参考1: 校註 古事記 - 青空文庫
参考2: 現代語譯 古事記 - 青空文庫

断りのない引用は参考1からのものです。


 かれここに天の宇受賣の命に詔りたまはく、「この御前に立ちて仕へまつれる猿田毘古の大神は、もはら顯(あらわ)し申せる汝(いまし)送りまつれ。またその神の御名は、汝(いまし)負ひて仕へまつれ」とのりたまひき。ここを以ちて猿女の君等、その猿田毘古の男神の名を負ひて、女(をみな)を猿女の君と呼ぶ事これなり。かれその猿田毘古の神、阿耶訶(あざか)に坐しし時に、漁して、比良夫(ひらぶ)貝にその手を咋ひ合はさえて海水(うしほ)に溺れたまひき。かれその底に沈み居たまふ時の名を、底(そこ)どく御魂といひ、その海水のつぶたつ時の名を、つぶ立つ御魂といひ、その沫(あわ)咲く時の名を、あわ咲く御魂といふ。

ニニギの命はアメノウズメの命に「御前に立って仕える猿田毘古の大神は、その素性を明らかにしたそなたがお送り申し上げよ。

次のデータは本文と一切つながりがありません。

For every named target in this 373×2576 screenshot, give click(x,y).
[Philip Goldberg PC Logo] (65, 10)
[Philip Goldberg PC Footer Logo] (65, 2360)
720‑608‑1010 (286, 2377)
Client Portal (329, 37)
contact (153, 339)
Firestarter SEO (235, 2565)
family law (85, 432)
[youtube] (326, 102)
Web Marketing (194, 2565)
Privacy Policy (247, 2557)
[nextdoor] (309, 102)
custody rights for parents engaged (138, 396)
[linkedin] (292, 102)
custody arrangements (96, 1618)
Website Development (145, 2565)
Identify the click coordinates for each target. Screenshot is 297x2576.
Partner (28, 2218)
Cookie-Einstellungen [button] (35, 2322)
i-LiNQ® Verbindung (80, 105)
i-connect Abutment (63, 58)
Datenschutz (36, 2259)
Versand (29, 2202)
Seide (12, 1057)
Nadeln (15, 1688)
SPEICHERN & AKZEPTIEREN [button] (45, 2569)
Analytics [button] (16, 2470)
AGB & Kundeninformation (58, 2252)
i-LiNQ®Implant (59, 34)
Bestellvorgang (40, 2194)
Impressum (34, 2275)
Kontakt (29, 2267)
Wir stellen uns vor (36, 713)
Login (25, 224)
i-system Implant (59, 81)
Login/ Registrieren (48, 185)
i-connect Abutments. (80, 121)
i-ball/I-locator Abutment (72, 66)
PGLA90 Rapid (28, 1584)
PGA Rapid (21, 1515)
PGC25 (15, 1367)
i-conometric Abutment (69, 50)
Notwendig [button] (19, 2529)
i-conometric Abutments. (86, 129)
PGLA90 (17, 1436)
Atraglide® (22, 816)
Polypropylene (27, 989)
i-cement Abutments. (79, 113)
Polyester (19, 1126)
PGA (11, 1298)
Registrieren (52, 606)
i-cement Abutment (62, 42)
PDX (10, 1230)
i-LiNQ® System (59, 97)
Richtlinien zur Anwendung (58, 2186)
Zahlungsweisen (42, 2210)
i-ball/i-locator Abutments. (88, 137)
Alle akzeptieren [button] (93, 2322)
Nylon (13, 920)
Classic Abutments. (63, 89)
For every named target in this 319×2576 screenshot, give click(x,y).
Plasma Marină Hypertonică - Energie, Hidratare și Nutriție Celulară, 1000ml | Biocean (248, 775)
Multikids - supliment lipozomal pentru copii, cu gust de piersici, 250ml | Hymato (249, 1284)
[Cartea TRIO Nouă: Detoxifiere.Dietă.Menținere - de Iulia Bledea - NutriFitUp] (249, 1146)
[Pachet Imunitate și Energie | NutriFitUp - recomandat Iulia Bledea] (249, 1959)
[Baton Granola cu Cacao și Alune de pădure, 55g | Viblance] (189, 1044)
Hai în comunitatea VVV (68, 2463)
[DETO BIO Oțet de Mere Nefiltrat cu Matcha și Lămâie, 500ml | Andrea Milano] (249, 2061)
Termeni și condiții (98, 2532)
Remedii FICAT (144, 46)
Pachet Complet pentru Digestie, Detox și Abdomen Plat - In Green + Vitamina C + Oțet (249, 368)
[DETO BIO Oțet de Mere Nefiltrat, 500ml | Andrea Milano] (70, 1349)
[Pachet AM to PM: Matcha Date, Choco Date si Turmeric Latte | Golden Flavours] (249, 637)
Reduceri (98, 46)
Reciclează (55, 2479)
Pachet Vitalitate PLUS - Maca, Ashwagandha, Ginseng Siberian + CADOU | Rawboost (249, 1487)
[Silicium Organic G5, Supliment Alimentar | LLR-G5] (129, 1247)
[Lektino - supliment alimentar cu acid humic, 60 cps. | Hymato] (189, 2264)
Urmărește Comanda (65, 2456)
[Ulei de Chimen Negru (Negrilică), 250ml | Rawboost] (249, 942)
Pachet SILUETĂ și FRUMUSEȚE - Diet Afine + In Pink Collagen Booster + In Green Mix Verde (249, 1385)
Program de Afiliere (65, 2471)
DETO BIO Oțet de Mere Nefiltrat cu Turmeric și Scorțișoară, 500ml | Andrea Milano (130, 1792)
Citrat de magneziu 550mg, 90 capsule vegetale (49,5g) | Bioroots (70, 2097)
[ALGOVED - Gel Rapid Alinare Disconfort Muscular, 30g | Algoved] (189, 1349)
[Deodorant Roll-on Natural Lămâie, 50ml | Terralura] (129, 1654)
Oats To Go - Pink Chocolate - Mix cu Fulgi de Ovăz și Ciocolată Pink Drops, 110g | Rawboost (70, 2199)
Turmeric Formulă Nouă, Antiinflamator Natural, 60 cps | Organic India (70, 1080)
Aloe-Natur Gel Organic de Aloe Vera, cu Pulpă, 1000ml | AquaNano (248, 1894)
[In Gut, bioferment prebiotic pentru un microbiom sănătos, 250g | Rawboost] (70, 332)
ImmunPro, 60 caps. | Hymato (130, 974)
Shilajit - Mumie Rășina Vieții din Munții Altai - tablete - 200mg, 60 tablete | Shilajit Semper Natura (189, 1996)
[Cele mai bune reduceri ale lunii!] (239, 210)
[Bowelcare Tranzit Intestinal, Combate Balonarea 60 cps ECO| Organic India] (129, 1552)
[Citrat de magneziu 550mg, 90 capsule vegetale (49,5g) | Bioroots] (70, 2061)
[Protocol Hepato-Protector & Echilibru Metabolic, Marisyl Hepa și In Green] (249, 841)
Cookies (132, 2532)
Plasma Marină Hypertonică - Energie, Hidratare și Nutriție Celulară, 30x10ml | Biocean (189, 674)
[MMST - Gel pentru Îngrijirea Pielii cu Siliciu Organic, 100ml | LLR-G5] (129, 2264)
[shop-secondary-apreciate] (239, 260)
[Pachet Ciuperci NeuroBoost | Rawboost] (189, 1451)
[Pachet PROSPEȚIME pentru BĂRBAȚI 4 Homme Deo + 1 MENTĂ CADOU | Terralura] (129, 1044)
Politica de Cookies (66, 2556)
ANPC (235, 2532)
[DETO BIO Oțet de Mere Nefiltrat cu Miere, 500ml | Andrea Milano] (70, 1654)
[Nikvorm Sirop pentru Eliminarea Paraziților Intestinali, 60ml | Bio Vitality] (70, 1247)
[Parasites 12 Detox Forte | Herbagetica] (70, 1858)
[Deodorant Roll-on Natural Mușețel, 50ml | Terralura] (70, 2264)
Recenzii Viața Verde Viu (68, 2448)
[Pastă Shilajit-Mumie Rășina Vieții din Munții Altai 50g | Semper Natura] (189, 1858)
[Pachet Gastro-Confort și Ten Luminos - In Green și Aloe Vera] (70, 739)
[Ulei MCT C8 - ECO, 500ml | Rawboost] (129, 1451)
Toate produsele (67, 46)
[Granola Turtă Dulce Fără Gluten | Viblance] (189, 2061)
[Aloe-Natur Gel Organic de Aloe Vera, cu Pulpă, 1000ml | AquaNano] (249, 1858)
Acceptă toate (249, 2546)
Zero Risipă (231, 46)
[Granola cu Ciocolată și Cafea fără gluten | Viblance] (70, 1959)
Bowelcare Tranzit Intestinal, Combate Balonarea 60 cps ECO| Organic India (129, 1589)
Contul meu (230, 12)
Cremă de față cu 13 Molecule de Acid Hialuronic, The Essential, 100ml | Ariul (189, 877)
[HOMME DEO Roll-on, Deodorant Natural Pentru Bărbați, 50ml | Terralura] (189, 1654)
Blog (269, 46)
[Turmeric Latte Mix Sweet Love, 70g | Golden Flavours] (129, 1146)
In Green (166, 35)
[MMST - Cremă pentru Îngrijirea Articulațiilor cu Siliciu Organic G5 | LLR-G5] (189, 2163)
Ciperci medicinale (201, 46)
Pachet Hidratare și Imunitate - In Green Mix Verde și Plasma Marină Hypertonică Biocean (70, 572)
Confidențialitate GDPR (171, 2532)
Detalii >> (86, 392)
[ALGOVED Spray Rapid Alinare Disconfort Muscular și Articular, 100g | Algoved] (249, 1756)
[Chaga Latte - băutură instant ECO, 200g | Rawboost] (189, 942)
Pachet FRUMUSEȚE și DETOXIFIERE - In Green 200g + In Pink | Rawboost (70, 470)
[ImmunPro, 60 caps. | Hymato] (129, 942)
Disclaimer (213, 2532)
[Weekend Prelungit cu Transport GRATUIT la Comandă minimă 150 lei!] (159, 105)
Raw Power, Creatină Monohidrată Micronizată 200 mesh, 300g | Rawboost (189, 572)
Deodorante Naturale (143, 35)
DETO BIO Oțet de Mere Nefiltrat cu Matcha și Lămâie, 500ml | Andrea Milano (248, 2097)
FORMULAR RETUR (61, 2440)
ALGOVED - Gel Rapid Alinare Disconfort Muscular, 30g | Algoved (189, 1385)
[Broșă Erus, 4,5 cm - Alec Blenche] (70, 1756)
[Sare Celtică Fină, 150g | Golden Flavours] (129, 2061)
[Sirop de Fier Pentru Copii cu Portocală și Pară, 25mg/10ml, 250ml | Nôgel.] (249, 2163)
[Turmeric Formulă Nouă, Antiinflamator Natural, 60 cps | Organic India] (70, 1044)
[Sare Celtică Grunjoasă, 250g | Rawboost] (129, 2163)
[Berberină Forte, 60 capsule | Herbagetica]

またその名を名のってお仕えせよ」と仰った。これ以来、猿女の君等(一族)は猿田毘古の神の名を受け継いでその一族の女を猿女の君と呼ぶことになった。後に、この猿田毘古の神は伊勢のアザカにいて漁をしていたときにヒラブ貝に手をはさまれて溺れてしまった。その底に沈んだ時の名を底どく御魂、その海水がつぶ立つ時の名をつぶ立つ御魂、その沫が咲く時の名をあわ咲く御魂という。

 ここに猿田毘古の神を送りて、還り到りて、すなはち悉に鰭(はた)の廣物(ひろもの)鰭の狹物(さもの)を追ひ聚めて問ひて曰はく、「汝(いまし)は天つ神の御子に仕へまつらむや」と問ふ時に、諸の魚どもみな「仕へまつらむ」とまをす中に、海鼠(なまこ)白さず。ここに天の宇受賣の命、海鼠に謂ひて、「この口や答へせぬ口」といひて、紐小刀(ひもがたな)以ちてその口を拆(さ)きき。かれ今に海鼠の口拆けたり。ここを以ちて、御世(みよみよ)、島の速贄(はやにへ)獻る時に、猿女の君等に給ふなり。

アメノウズメの命は猿田毘古の神を送ったあと帰ってきて、大小の魚たちを集めて「そなたたちは天津神の御子にお仕えしますか?」と問うと、魚たちは「お仕えします」と答えたがナマコは答えなかった。そこでウズメの命は「答えぬのはこの口か!」と言って、小刀でその口を裂いてしまった。それで今でもナマコの口は裂けている。この後、志摩の海産物を献上するときには、猿女の君等に下されることになった。

(メモ)

猿女君 - Wikipedia

猿女君(さるめのきみ・猨女君)は、古代より朝廷の祭祀に携わってきた氏族の一つである。アメノウズメを始祖としている。姓は君。(…中略…)氏族の名前は、アメノウズメが天孫降臨の際にサルタヒコと応対したことにより、サルタヒコの名を残すためにニニギより名づけられたものであると神話では説明している。実際には、「戯(さ)る女」の意味であると考えられている。